__INSTRUCTIONS FOR THE TASK__: Copy out, unchanged, the lines that begin with the one containing "Click the padlock" and end with the one containing "pos(227,87)", including both of those lines.

────────────────────

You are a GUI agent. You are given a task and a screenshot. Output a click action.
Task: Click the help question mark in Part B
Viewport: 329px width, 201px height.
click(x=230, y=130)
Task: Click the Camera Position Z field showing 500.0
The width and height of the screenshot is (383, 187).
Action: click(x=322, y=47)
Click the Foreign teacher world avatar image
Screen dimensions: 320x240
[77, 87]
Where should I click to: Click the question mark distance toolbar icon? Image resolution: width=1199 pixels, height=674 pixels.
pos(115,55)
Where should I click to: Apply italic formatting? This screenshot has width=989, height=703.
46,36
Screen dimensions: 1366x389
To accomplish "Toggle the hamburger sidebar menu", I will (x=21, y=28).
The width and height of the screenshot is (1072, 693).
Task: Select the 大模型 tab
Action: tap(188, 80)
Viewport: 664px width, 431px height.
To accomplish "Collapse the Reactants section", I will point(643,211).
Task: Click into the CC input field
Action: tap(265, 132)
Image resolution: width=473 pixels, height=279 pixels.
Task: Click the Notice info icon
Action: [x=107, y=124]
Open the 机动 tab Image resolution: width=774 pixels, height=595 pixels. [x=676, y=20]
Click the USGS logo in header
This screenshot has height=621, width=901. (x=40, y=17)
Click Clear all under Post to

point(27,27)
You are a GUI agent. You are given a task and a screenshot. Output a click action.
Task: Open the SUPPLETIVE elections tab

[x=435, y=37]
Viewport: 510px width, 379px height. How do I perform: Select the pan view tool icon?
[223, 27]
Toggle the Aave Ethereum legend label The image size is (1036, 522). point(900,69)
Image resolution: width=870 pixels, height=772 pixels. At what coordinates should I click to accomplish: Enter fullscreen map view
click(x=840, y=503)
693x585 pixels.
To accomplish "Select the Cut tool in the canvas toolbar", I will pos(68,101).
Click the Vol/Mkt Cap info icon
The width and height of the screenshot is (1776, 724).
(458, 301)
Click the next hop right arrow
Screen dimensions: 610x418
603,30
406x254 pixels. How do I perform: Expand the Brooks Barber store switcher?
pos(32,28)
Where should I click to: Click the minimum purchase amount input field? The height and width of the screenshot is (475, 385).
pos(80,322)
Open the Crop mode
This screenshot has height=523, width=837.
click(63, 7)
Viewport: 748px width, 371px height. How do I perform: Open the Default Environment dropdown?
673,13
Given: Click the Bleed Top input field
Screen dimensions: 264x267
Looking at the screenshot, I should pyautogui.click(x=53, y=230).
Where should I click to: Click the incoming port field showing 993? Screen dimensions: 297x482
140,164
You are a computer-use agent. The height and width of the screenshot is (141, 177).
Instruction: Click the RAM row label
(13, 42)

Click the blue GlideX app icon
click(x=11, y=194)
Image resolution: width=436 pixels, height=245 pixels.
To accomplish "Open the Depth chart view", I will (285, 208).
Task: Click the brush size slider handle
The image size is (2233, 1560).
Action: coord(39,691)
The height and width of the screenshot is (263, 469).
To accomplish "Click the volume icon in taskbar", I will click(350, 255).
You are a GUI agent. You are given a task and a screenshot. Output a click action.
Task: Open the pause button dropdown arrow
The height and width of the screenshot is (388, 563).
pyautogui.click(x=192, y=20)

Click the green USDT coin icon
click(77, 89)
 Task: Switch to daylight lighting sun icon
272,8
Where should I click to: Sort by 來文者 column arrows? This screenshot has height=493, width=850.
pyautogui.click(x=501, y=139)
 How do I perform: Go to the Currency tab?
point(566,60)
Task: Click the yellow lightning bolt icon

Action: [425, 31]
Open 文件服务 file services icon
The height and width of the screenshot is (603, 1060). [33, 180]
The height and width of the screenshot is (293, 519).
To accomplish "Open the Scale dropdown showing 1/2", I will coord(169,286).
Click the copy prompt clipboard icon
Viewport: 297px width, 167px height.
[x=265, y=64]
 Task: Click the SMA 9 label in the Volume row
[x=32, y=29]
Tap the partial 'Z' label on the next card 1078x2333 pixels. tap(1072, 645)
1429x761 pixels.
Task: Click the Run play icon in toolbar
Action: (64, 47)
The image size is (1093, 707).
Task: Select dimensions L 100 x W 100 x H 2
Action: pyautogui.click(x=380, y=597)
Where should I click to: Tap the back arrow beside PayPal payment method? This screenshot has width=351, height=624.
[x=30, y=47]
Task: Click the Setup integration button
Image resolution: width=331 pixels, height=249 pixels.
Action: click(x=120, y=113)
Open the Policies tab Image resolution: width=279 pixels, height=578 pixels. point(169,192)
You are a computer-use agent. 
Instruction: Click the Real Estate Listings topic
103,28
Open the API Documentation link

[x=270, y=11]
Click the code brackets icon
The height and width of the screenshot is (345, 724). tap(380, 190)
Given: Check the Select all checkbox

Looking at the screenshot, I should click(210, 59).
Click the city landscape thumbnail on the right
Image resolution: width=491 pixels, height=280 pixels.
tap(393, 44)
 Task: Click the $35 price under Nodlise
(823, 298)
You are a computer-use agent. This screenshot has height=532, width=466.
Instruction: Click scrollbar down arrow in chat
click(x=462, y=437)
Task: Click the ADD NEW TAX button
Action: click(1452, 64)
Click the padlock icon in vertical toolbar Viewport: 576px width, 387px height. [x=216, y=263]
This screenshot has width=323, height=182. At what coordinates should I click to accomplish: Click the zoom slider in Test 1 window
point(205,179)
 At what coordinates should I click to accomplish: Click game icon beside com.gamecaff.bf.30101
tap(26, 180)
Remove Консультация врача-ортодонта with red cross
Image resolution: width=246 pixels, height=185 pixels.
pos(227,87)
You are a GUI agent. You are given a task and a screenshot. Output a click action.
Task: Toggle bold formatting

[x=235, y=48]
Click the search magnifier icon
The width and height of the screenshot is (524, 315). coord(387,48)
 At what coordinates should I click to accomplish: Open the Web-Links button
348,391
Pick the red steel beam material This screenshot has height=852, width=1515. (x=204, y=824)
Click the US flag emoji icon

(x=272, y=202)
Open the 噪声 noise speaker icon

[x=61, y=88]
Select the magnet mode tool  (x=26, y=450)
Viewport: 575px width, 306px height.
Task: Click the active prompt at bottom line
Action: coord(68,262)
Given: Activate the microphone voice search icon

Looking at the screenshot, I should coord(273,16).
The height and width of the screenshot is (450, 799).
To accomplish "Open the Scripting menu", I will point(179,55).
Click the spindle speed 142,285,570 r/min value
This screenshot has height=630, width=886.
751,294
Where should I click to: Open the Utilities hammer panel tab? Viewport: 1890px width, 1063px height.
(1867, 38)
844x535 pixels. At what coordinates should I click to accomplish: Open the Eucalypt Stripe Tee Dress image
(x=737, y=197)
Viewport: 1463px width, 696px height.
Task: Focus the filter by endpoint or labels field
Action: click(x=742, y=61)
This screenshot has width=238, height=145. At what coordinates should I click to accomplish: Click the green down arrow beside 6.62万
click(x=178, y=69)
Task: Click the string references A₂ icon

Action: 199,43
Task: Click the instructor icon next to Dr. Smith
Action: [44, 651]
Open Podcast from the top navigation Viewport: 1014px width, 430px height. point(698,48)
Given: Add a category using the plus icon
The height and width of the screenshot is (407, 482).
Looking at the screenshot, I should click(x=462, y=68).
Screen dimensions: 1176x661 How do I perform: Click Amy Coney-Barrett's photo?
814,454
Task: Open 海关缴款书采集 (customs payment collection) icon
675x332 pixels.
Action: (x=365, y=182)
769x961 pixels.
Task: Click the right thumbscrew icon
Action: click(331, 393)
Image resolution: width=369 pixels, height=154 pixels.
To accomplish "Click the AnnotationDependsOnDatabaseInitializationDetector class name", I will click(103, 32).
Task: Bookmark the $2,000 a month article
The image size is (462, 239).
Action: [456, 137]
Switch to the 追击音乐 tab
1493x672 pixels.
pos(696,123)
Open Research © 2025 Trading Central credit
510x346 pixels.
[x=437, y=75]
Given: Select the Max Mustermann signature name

────────────────────

__THE RESULT__:
Click the padlock icon in vertical toolbar Viewport: 576px width, 387px height. [x=216, y=263]
This screenshot has width=323, height=182. At what coordinates should I click to accomplish: Click the zoom slider in Test 1 window
point(205,179)
 At what coordinates should I click to accomplish: Click game icon beside com.gamecaff.bf.30101
tap(26, 180)
Remove Консультация врача-ортодонта with red cross
Image resolution: width=246 pixels, height=185 pixels.
pos(227,87)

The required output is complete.